The Children's Hospital patient died after developing an Aspergillus infection in 2018, Bernal stated. While the hospital works with outside industrial hygienists to clear the rooms of Aspergillus contamination, all 14 of the hospital's main operating rooms remain closed, Bernal said.
By May 24, though, the hospital had closed its other 10 operating rooms, which Del Beccaro said was necessary to fix the facility's air system. "Seattle Children's is committed to maintaining a safe environment for our patients, and we will reopen our operating rooms when we are confident they are safe for patient care".
Other medical centers are working with the children's hospital to take over the most urgent disrupted surgeries, Del Beccaro said, but that's still left more than 1,000 patients with their operations postponed.Читайте также: Atletico Madrid break club record for Felix
Aspergillus is a common mold found outdoors and indoors, and people breathe it daily without getting sick, according to the CDC.
"The six patients who developed Aspergillus infections were at higher risk of infection due to the types of procedures they had". Aspergillosis can range from mild to serious, manifesting as an allergic reaction or infections in the lungs and other organs.
Gaps in air filtration is believed to have been key in the presence of mold, Bernal stated.
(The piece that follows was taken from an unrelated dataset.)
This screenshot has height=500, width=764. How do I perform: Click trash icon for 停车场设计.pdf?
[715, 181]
A patient at Seattle Children's Hospital has died from a fungus infection. In May, representatives from the hospital told KIRO Radio that the risk to patients from the mold was "very low".
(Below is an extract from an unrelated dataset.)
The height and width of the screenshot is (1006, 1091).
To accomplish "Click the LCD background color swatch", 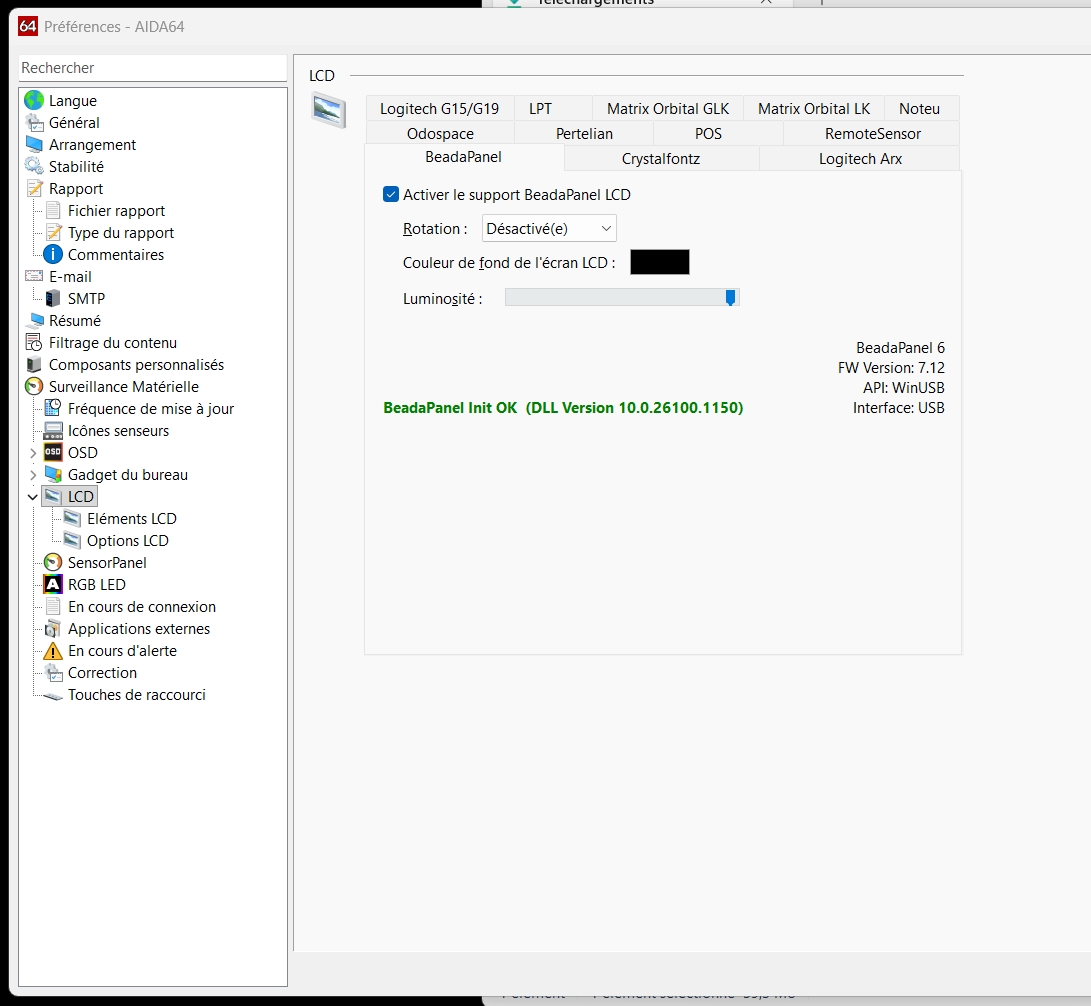I will [x=660, y=262].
The operating rooms were initially shut down on May 18, after air tests detected a potentially risky fungus known as Aspergillus.
The CDC provided its expertise and "ultimately determined that Children's was taking the right approach to address the situation at that time", Apa wrote to The Post, saying that neither Apa's department nor the CDC produced reports. In mid-May, it was detected in four operating rooms and some equipment-storage rooms during a routine check, Bernal said.
The operating rooms will remain closed until they are safe, said Bernal. It's also deep-cleaned its rooms and started disinfecting surfaces with ultraviolet light, she said.При любом использовании материалов сайта и дочерних проектов, гиперссылка на обязательна.